** 課題内容 **
本文のうち「特に日常に面白いことがないのでちょっとしたことでもネタに引きずり込んじゃう。」を含む語句で始まり「夫かも」とやや安心しました。」で終わる部分を、「著者」を「作者」に置き換えて書き直してください。

** 本文 **

≪表紙へ

1000字小説バトル

≪1000字小説バトル表紙へ

1000字小説バトルstage4
第60回バトル結果

おめでとうございます

今回のチャンピオン作品は、アレシア・モードさん作『とかくこの世は朗らかに』です。

投票結果
得票数 
1
昔おとこ
サヌキマオ
2
時そばアフター
ごんぱち
3
史煮記令奈位
1
4
アレシア・モード
2
5
追儺(紫式部日記より)
紫式部/ 与謝野晶子

感想票をお送りいただいた皆様、ありがとうございました。

「私の投票がない!」「内容が違うような?」……掲載もれ、ミスなどがございましたら、QBOOKSインフォデスクのページよりご連絡ください。

推薦作品と感想

とかくこの世は朗らかに
アレシア・モードさん

感想:
「昔おとこ」
 特に日常に面白いことがないのでちょっとしたことでもネタに引きずり込んじゃう。

「時そばアフター」
 改作モノは難しくて、ぢゃあ例えば普通の落語じゃあ満足できないような落語マニアに「時そば」の代わりに聞かせたらどうなるか、というと、そこまで面白くないんだよなぁ、というのが正直なところ。もともとの「時そば」の気づかなさ、ボケ具合を倫理で調理し直そう、というのがあんまり落語的でないというか……

「私小説」
 うーーーむ、どういう態度で本作に接したらいいものか、という問題の補助線になるのは著者のプロフィールでして、ちょっと読んで「あ、魂の吐露というよりは作品として読んでも大丈夫かも」とやや安心しました。
 だとすれば、語り手の執着している部分が「私」にしかないところが主題かしらね。

** 提供資料 **
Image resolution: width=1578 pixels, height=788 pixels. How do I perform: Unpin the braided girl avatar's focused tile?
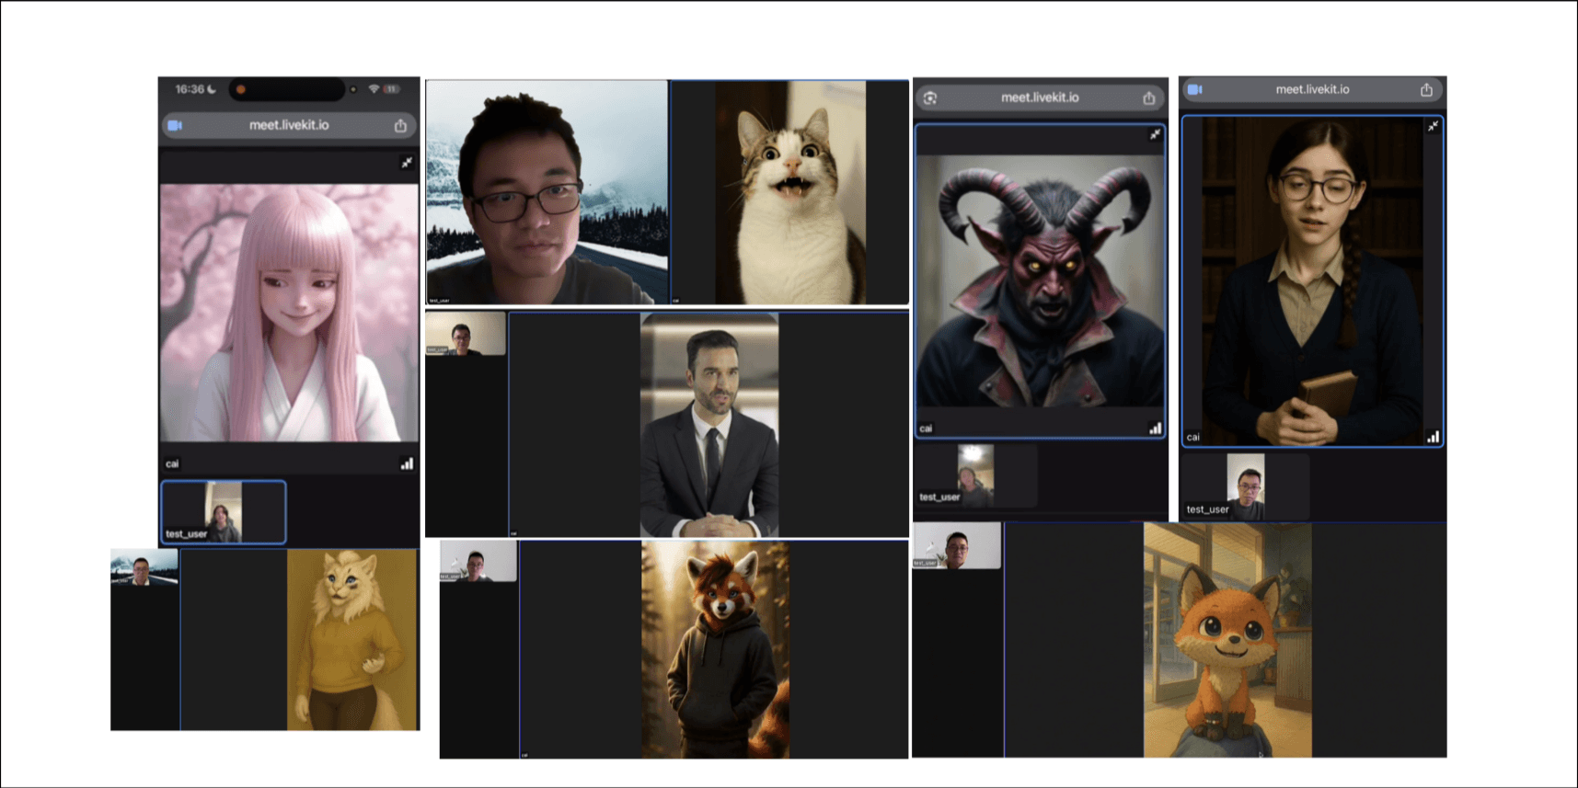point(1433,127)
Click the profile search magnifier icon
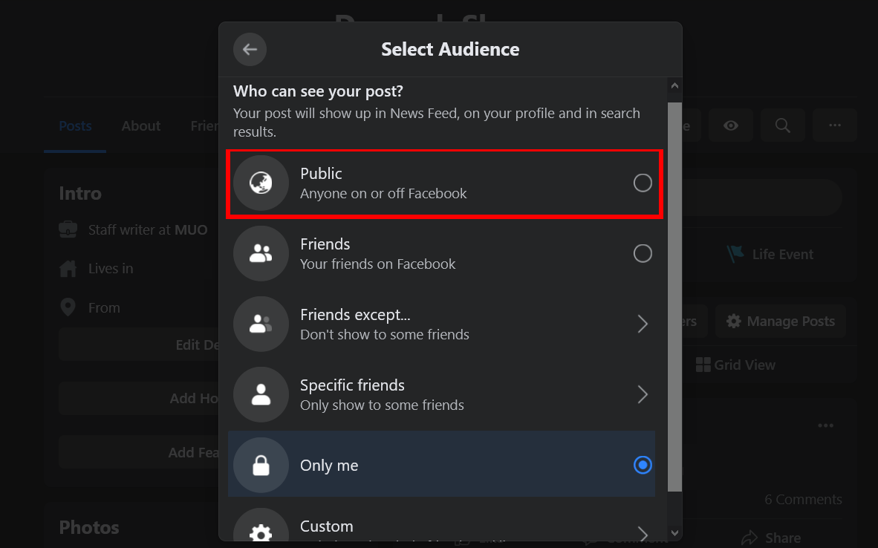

** 解答例 **
特に日常に面白いことがないのでちょっとしたことでもネタに引きずり込んじゃう。

「時そばアフター」
 改作モノは難しくて、ぢゃあ例えば普通の落語じゃあ満足できないような落語マニアに「時そば」の代わりに聞かせたらどうなるか、というと、そこまで面白くないんだよなぁ、というのが正直なところ。もともとの「時そば」の気づかなさ、ボケ具合を倫理で調理し直そう、というのがあんまり落語的でないというか……

「私小説」
 うーーーむ、どういう態度で本作に接したらいいものか、という問題の補助線になるのは作者のプロフィールでして、ちょっと読んで「あ、魂の吐露というよりは作品として読んでも大丈夫かも」とやや安心しました。